Bug #15935 update query: searching for rows to update: never-ending query
Submitted: 22 Dec 2005 11:59 Modified: 26 Jan 2006 0:33
Reporter: Xing Li Email Updates:
Status: Closed Impact on me:
None 
Category:MySQL Server Severity:S1 (Critical)
Version:4.1.16 OS:Any (*)
Assigned to: Sergey Petrunya CPU Architecture:Any

[22 Dec 2005 11:59] Xing Li
Description:
Upgraded two servers, one Centos 4.2 and one Ubuntu Breezy and after both were upgraded from  4.1.15 to 4.1.16, I have started to experience an infinite loop like problem, mysql taking cpu with an unstoppable query causing load to spike to few hundreds.

Each time this happened was with a query like:

update mytable set sequence = '1' where primarykey = '12345' and sequence = '2'

The query status shows it is "searching for rows to update" which appears strange since the first argument is an primary key so it should only touch the index to find the rows.

The query runs forever, didn't wait forever but you get the point. The table is about 6 million rows and 22GB. Either the query went into infinite loop or the above update query for somereason went into full-file scan instead of using index.

Please note the actual table structure and real queries are in the private comment area (dev-only) for this bug note.

How to repeat:
Leave server on with 4.1.6 for a few hours.
[22 Dec 2005 23:46] Chris Clarke
We've run into the same issue on our 4.1.16 table.

When updating a column that is contained in a key, the query sits in the "Searching rows for update" state for an inordinate amount of time.
[23 Dec 2005 0:23] Chris Clarke
For us, rolling back to 4.1.15 appears to have resolved this issue temporarily.
[28 Dec 2005 0:43] Xing Li
Any update on this bug? Like Chris, I had to roll back to 4.1.15 as well.
[28 Dec 2005 8:29] Valeriy Kravchuk
Xing Li:

Please, send the results of the following statements:

select * from storytexts where storytextid = '12345' and storyid =
'1234' and chapter != '2' limit 1;

select * from storytexts where storytextid = '12345' and storyid =
'1234' limit 1;

show index from storytexts;

(I sent this question as private comment and you may not get it. Sorry.)

Chris Clarke:

Can you, please, provide a simple set of steps to repeat the problem (table definition, table data and other SQL statements that demonstrates it)?
[28 Dec 2005 17:37] Chris Elsworth
I'd like to chip in with a "me too" since upgrading to 4.1.16
My case is a bit simpler, the query (from replication) is:
UPDATE News SET PostID = 1608665 WHERE PostID IN (1608140)

However the numbers do vary, I'm seeing this repeated quite a lot.

• [Data for this task]
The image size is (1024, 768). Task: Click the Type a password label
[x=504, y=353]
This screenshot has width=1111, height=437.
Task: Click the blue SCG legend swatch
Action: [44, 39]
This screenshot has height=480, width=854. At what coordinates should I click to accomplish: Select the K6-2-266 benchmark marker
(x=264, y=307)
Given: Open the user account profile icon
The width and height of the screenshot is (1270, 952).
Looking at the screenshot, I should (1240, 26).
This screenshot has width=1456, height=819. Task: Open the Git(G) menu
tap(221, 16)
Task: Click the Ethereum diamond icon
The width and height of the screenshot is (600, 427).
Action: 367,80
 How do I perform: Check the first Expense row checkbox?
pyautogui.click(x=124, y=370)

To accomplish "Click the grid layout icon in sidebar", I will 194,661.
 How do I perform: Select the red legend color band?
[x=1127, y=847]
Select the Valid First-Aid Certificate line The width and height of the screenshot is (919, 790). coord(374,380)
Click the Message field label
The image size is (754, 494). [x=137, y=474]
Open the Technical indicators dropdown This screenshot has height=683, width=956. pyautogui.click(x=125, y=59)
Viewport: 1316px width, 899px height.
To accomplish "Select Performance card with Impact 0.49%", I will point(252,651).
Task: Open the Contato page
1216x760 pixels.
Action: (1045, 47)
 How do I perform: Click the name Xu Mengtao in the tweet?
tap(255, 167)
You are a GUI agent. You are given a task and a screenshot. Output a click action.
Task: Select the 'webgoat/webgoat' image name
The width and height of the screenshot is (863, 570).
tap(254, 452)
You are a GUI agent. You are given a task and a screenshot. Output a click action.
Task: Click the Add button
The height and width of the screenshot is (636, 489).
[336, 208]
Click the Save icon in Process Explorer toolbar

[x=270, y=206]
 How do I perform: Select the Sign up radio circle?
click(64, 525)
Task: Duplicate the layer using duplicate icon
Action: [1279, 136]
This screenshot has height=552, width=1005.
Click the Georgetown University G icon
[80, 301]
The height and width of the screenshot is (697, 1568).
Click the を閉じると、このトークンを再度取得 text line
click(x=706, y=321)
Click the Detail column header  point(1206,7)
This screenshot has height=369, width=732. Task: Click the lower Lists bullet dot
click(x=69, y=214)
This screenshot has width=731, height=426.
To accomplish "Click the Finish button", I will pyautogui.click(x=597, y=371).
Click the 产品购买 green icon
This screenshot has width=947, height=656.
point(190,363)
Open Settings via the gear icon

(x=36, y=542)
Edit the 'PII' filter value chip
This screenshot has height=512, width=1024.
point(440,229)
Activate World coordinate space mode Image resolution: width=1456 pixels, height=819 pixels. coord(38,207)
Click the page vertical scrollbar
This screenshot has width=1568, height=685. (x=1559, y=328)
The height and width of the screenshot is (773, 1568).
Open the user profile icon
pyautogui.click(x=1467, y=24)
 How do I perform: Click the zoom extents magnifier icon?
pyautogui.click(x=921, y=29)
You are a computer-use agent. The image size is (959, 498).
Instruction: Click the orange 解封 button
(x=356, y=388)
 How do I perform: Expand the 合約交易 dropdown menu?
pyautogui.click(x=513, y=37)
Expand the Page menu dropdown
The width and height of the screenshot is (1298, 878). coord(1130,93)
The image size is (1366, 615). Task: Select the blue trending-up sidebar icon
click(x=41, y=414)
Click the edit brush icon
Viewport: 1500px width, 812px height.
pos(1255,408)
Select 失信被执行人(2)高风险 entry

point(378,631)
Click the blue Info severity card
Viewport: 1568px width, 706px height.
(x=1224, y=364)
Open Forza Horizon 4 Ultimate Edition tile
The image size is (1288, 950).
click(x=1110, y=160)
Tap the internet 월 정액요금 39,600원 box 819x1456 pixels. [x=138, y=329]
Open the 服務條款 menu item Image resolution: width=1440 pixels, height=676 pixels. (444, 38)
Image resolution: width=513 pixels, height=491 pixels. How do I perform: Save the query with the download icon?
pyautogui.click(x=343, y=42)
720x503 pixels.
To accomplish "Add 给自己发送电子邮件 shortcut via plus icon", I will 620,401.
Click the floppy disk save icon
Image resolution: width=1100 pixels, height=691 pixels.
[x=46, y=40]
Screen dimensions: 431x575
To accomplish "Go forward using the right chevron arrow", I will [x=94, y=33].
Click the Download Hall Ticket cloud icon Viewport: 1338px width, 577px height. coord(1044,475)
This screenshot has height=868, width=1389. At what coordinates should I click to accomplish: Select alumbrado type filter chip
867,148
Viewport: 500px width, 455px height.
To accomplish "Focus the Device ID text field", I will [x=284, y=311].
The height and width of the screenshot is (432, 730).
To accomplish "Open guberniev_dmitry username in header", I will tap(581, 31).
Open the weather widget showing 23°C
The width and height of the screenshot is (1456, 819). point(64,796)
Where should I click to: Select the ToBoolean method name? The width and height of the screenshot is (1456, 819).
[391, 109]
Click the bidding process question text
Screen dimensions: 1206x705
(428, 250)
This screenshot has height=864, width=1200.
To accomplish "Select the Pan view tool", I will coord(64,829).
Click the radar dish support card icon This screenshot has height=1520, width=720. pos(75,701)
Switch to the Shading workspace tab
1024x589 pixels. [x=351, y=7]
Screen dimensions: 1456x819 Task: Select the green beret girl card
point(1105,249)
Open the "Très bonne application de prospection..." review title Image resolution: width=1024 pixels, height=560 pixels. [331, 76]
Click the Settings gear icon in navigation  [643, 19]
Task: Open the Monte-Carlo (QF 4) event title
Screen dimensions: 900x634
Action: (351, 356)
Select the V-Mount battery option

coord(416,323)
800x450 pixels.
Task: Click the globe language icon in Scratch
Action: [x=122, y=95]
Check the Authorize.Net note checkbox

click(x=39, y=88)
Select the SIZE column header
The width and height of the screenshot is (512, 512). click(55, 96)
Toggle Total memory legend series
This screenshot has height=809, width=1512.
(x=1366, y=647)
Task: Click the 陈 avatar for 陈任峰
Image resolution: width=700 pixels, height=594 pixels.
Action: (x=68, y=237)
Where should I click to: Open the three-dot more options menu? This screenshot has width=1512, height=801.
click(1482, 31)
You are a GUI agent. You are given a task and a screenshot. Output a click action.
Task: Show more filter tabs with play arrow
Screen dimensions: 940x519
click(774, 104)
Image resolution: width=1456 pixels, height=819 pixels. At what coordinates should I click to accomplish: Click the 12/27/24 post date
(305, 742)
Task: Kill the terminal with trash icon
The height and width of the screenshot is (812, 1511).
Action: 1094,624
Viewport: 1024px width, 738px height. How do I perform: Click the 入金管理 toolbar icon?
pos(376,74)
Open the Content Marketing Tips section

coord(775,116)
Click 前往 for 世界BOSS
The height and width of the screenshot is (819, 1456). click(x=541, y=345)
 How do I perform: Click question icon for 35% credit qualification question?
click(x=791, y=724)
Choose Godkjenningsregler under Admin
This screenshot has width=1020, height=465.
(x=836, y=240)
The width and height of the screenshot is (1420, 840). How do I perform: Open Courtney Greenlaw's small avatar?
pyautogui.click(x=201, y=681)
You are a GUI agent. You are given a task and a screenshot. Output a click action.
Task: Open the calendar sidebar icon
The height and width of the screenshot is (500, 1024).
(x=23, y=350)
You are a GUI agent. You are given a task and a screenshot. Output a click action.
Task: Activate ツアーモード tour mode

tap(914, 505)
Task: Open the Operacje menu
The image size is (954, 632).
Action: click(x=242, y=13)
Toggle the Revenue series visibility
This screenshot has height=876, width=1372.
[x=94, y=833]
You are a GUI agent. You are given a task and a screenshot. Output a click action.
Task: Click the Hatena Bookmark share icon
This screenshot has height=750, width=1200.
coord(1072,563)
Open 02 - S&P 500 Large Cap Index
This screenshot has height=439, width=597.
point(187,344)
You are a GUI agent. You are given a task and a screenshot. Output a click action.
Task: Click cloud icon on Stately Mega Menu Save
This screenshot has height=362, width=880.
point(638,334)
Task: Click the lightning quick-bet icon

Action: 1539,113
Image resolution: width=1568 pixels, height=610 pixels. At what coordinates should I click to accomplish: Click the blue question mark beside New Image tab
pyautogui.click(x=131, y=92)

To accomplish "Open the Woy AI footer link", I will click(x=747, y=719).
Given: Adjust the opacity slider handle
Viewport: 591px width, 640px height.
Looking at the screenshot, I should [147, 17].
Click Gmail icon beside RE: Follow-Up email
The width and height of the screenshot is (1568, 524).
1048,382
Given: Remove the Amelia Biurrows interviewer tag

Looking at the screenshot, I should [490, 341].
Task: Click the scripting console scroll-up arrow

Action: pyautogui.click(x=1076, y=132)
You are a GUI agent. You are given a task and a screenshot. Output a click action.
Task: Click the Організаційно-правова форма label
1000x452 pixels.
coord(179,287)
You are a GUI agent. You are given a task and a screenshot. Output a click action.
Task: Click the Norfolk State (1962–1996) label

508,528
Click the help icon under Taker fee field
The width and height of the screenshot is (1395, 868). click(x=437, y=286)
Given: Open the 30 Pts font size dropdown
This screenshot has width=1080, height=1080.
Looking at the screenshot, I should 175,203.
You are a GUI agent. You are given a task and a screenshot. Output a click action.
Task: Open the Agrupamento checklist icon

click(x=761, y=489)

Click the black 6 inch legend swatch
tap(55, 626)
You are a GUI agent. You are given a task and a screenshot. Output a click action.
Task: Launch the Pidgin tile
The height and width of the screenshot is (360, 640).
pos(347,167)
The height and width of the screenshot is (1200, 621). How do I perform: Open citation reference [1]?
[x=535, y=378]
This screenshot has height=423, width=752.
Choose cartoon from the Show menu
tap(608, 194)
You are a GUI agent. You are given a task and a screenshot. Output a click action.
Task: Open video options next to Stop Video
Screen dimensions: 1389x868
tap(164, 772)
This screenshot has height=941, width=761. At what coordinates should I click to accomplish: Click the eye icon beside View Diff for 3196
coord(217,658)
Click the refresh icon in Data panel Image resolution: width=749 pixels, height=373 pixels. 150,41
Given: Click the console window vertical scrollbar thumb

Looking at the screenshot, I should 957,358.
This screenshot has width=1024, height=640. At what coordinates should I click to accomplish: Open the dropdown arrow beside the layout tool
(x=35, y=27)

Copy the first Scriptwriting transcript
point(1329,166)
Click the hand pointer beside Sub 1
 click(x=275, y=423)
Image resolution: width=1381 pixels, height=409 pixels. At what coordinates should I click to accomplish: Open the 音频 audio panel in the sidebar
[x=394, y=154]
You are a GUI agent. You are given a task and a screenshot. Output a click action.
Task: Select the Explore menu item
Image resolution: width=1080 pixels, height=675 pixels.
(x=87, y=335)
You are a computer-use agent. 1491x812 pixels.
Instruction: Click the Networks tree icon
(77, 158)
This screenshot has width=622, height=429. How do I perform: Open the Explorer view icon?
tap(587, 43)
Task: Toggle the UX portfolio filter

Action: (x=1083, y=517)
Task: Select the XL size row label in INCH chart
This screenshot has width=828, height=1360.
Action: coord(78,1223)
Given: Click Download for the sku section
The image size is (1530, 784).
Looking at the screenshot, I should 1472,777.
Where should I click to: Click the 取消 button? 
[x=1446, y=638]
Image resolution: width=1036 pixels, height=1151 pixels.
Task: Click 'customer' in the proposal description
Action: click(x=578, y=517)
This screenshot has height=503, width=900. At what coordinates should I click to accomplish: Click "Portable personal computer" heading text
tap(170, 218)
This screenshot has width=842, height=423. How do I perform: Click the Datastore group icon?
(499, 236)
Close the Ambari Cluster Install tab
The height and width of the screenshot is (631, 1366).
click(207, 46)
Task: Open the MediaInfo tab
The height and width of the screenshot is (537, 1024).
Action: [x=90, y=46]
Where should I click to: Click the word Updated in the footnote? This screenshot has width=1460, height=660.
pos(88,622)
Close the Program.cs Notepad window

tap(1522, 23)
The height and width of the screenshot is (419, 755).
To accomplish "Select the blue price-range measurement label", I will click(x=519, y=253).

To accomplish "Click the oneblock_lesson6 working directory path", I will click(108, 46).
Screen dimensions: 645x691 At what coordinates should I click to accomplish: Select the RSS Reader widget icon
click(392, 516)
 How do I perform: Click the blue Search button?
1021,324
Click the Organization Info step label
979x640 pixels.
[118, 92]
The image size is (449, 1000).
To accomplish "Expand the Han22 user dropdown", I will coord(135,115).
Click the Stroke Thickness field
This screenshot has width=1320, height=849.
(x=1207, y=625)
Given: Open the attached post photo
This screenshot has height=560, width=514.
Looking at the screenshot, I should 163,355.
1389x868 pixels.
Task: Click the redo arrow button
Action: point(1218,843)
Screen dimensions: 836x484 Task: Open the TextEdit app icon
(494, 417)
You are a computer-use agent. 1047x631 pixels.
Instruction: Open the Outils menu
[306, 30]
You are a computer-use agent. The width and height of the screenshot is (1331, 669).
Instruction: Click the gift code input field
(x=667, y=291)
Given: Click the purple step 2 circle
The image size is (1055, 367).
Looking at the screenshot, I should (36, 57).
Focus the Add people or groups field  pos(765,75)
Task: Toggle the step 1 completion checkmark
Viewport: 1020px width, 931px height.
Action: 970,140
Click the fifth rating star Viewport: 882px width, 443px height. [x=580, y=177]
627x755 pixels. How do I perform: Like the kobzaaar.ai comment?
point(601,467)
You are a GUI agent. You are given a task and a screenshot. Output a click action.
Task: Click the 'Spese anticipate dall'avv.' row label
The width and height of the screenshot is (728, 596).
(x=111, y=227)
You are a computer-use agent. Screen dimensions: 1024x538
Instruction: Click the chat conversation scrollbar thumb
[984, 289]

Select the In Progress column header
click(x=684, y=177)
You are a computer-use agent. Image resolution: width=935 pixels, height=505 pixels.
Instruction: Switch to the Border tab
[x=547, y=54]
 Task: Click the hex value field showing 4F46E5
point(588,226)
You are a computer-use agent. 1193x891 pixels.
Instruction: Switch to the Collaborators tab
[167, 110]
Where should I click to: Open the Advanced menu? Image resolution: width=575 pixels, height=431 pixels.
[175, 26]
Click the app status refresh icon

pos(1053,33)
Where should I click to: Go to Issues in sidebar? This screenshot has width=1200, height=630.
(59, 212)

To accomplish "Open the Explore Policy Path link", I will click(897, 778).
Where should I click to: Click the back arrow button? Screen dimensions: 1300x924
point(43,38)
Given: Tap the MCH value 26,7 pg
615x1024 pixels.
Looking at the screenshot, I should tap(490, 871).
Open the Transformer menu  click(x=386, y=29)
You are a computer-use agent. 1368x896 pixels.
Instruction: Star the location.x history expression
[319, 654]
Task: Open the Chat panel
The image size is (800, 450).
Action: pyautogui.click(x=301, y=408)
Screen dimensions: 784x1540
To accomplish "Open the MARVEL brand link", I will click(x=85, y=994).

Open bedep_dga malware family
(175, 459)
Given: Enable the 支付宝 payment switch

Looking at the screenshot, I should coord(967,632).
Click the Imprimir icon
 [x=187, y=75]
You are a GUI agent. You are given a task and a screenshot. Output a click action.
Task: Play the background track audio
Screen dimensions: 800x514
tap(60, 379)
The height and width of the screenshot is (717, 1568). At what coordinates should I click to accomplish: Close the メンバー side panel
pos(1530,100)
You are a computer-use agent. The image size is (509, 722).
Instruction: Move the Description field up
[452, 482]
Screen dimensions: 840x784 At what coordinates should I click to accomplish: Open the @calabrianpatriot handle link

• [Tasks to carry out]
**A)** Please repeat the records from the line containing "Image resolution: width=513" to the line containing "click(x=39, y=88)", including both of those lines.
**B)** Write what comes next in the MySQL bug report thread about the never-ending update query.

• [Outputs by task]
**A)**
Image resolution: width=513 pixels, height=491 pixels. How do I perform: Save the query with the download icon?
pyautogui.click(x=343, y=42)
720x503 pixels.
To accomplish "Add 给自己发送电子邮件 shortcut via plus icon", I will 620,401.
Click the floppy disk save icon
Image resolution: width=1100 pixels, height=691 pixels.
[x=46, y=40]
Screen dimensions: 431x575
To accomplish "Go forward using the right chevron arrow", I will [x=94, y=33].
Click the Download Hall Ticket cloud icon Viewport: 1338px width, 577px height. coord(1044,475)
This screenshot has height=868, width=1389. At what coordinates should I click to accomplish: Select alumbrado type filter chip
867,148
Viewport: 500px width, 455px height.
To accomplish "Focus the Device ID text field", I will [x=284, y=311].
The height and width of the screenshot is (432, 730).
To accomplish "Open guberniev_dmitry username in header", I will tap(581, 31).
Open the weather widget showing 23°C
The width and height of the screenshot is (1456, 819). point(64,796)
Where should I click to: Select the ToBoolean method name? The width and height of the screenshot is (1456, 819).
[391, 109]
Click the bidding process question text
Screen dimensions: 1206x705
(428, 250)
This screenshot has height=864, width=1200.
To accomplish "Select the Pan view tool", I will coord(64,829).
Click the radar dish support card icon This screenshot has height=1520, width=720. pos(75,701)
Switch to the Shading workspace tab
1024x589 pixels. [x=351, y=7]
Screen dimensions: 1456x819 Task: Select the green beret girl card
point(1105,249)
Open the "Très bonne application de prospection..." review title Image resolution: width=1024 pixels, height=560 pixels. [331, 76]
Click the Settings gear icon in navigation  [643, 19]
Task: Open the Monte-Carlo (QF 4) event title
Screen dimensions: 900x634
Action: (351, 356)
Select the V-Mount battery option

coord(416,323)
800x450 pixels.
Task: Click the globe language icon in Scratch
Action: [x=122, y=95]
Check the Authorize.Net note checkbox

click(x=39, y=88)

**B)**
mysql> show create table News\G
*************************** 1. row ***************************
       Table: News
Create Table: CREATE TABLE `News` (
  `FileID` int(8) unsigned NOT NULL auto_increment,
  `PostID` mediumint(8) unsigned NOT NULL default '0',
  `Subject` varchar(255) NOT NULL default '',
  `Category` tinyint(3) unsigned NOT NULL default '0',
  `SubCategory` smallint(5) unsigned NOT NULL default '0',
  `Date` int(10) unsigned NOT NULL default '0',
  `Parts` smallint(5) unsigned NOT NULL default '0',
  `Bytes` int(10) unsigned NOT NULL default '0',
  `fi_junk` int(10) unsigned NOT NULL default '0',
  `AuthorID` mediumint(8) unsigned NOT NULL default '0',
  `isNFO` tinyint(3) unsigned NOT NULL default '0',
  `SegFirstTime` int(10) unsigned NOT NULL default '0',
  `SegLastTime` int(10) unsigned NOT NULL default '0',
  `Segments` smallint(5) unsigned NOT NULL default '0',
  `SegmentsSeen` smallint(5) unsigned NOT NULL default '0',
  `GroupsHash` mediumint(8) unsigned NOT NULL default '0',
  PRIMARY KEY  (`FileID`),
  KEY `C_D_P_j` (`Category`,`Date`,`PostID`,`fi_junk`),
  KEY `P_j_F` (`PostID`,`fi_junk`,`FileID`),
  KEY `A_j_P_D` (`AuthorID`,`fi_junk`,`PostID`,`Date`),
  KEY `C_P_D_j` (`Category`,`PostID`,`Date`,`fi_junk`),
  KEY `Date` (`Date`),
  KEY `S_D` (`SubCategory`,`Date`),
  KEY `Subject` (`Subject`(10)),
  KEY `C_D` (`Category`,`Date`),
  KEY `C_B` (`Category`,`Bytes`)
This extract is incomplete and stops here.